A New York congresswoman, Kathy Hochul, is campaigning for the Transportation Security Administration (TSA) to give left behind clothing at security checkpoints such as sweatshirts and belts to homeless veterans.
There is an estimated 75,000 homeless veterans according to the Department of Veteran Affairs and Hochul believes the clothing should go to them. She instated her Clothe a Homeless Hero Act last week.
She has sent a letter to colleagues asking for support for the legislation.

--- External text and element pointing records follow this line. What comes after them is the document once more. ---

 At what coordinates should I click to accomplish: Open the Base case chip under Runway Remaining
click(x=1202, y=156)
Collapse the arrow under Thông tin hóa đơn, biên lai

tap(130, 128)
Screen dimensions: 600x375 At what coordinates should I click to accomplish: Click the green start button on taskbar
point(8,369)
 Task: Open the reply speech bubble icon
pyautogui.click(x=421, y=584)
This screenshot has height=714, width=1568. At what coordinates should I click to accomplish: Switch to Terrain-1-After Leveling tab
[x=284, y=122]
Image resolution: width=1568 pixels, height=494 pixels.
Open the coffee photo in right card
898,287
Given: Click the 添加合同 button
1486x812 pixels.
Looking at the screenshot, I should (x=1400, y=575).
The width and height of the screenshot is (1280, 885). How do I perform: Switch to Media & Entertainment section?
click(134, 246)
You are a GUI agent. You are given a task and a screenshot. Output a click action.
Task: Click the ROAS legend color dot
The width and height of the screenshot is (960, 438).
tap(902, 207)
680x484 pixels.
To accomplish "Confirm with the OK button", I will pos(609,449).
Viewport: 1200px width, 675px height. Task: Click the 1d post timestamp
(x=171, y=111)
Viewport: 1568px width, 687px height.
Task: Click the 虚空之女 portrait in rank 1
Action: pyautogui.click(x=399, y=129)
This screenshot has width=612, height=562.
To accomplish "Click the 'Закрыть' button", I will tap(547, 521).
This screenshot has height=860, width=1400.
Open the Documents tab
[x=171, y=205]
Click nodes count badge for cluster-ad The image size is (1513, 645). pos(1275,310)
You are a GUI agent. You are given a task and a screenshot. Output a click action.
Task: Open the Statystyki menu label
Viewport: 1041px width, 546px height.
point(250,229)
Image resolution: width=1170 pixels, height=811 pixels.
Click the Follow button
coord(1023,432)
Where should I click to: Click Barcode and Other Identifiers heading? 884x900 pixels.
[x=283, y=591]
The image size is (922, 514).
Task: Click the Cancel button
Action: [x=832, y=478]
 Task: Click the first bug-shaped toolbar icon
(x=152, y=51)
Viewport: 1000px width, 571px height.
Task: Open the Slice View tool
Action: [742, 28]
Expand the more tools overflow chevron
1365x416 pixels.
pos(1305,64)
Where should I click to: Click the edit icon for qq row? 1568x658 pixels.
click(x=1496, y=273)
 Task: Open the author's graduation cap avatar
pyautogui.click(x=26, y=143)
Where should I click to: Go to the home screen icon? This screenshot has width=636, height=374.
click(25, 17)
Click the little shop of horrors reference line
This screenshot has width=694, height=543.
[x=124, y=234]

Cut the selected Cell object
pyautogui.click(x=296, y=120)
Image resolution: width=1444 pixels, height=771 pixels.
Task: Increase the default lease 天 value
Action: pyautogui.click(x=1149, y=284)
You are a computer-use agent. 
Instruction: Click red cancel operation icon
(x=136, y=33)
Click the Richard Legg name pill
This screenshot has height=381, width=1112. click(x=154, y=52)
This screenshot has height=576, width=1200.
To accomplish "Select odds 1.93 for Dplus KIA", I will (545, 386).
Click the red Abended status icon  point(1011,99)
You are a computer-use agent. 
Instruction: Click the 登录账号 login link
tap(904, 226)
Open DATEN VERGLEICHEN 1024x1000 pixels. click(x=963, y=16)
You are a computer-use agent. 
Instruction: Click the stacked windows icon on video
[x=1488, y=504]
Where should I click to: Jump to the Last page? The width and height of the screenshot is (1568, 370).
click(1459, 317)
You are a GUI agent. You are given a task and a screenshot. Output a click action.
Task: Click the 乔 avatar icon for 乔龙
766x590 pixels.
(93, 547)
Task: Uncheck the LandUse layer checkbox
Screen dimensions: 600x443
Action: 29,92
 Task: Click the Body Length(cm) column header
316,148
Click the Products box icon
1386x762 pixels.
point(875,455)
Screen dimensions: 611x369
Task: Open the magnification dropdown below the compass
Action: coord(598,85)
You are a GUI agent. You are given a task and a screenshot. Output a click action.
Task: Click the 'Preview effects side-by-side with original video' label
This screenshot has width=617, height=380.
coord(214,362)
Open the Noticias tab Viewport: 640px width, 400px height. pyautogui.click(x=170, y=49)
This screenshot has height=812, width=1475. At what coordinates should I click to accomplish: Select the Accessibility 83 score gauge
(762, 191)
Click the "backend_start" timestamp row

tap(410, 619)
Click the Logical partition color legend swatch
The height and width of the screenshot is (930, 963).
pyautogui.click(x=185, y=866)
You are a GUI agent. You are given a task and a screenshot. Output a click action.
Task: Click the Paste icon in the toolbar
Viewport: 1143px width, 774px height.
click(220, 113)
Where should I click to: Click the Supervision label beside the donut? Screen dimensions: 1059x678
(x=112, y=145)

Hochul said to NBC News that it "directs TSA to make every reasonable effort to transfer unclaimed clothing to local veterans' organizations or other local charitable organizations for distribution to homeless veterans and their dependents."
She also wrote, "people rush by airports each week, it is not odd for scarves, hats and other articles of wardrobe to be left during TSA confidence checkpoints ... This adds adult to thousands of pounds of deserted garments annually."
The Congressional Budget Office estimates that if the legislation is passed it would have no net budgetary impact and that the bill would not prevent airports or TSA from donating the left behind clothing to charities of their choice.
TSA said to NBC news that, it currently "works with each state on how best to use voluntarily abandoned property" at airports.
In 2010 travelers left $376,480.39 at airports and the House Homeland Security Committee gave bipartisan approval to distribute unclaimed money to the USO and unclaimed clothing to needy veterans, but Hochul has introduced a separate legislation for the distribution of clothes to veterans.